In [None]:
#RUN THIS FIRST

#initialize notebook
import pandas as pd
import matplotlib as plt

#download dataset
!wget "https://raw.githubusercontent.com/Pala-Dylan/STS-Python-for-Data-Analytics/main/TMDB.csv"

#1. Introduction to Data Analysis with Pandas

### Open and view a CSV in a dataframe

In [None]:
#open csv
tmdb = pd.read_csv('TMDB.csv')
#print "head" -- first 5 rows
print(tmdb.head())
# #print whole dataframe
# print(tmdb)

###

In [None]:
#select columns
tmdb["name"]


In [None]:
#select columns
tmdb['vote_average']

In [None]:
#get summary statistics for a column
tmdb['vote_average'].describe()

In [None]:
#we can also get individual summary statistics
vote_avg = tmdb['vote_average'] #can save df columns as variables
vote_avg.mean()
#vote_avg.count() #uncomment to run
#vote_avg.std() #uncomment to run
#vote_avg.min() #uncomment to run
#vote_avg.max() #uncomment to run

In [None]:
#We can also apply conditions to our column selection. Only rows that fulfill this condition will be returned

#If we want all shows produced in Korea, we can do this:
tmdb["origin_country"] == "KR"

#You might notice we only get a bunch of rows with "True" or "False".
#This is a Boolean series--It only shows which rows satisfy the condition.


In [None]:
#To do some more interesting analysis, let's grab the actual rows that satisfy our condition and save it to a variable
Korean_shows = tmdb[tmdb["origin_country"] == "KR"]
#count of shows produced in Korea
print("Number of shows produced in Korea: " + str(len(Korean_shows)))
Korean_shows.describe()

# Introduction to Data Visualization with Matplotlib

Let's make a bar chart analyzing the number of shows rate 8.0 or above by original language.

In [None]:
#x-axis: origin country
#y-axis: number of shows rated 8.0 or above

#get the data in the form of series (lists) to plot
ratings = tmdb[tmdb['vote_average'] >= 8.0]
ratings.head()


In [None]:
#get the count of rows for each language
ratings_by_language = ratings.groupby('original_language').size().reset_index(name='count')
ratings_by_language

In [None]:
#This seems like a lot for a bar chart. Let's look at only the top 5 instead

#Sort the values by their count in descending order, then take the first 5
top_5_ratings = ratings_by_language.sort_values(by='count', ascending=False).head(5)
top_5_ratings

In [None]:
#Lets try plotting it!
top_5_ratings.plot.bar()


In [None]:
#Uh oh.

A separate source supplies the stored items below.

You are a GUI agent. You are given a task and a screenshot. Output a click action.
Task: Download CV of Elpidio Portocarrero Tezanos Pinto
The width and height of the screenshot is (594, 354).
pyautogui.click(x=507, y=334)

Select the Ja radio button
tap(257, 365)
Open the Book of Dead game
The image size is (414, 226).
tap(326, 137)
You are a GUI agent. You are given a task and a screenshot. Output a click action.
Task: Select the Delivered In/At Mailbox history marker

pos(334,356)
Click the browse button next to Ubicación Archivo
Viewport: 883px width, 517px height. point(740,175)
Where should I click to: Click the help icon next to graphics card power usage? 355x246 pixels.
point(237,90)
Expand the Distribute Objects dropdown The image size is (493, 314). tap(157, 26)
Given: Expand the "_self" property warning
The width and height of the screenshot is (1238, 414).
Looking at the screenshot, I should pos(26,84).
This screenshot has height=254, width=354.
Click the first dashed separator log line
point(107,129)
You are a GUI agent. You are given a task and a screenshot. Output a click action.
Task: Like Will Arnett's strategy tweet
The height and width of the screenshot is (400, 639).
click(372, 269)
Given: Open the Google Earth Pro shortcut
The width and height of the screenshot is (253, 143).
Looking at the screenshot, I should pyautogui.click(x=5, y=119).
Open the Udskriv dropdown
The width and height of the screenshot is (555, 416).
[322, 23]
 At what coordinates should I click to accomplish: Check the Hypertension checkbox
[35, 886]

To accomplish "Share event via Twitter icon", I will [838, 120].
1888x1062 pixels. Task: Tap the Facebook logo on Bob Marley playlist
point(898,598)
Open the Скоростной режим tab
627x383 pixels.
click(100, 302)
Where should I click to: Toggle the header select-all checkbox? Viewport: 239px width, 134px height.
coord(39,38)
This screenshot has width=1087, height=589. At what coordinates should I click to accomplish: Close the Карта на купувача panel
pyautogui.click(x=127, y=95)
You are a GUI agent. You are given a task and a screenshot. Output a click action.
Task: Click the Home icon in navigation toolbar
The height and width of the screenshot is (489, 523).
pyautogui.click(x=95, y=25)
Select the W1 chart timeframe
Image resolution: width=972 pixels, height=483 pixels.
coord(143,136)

The x-axis looks weird. What do we do?

#set all the labels!
ax = top_5_ratings.plot.bar(x='original_language', y='count', legend=None)
ax.set_xlabel('Language')  #Set X-axis label
ax.set_ylabel('Count')           #Set Y-axis label
ax.set_title('Top 5 Languages with Highly Rated (>8.0) Shows')  #Set the plot title

plt.show() #show plot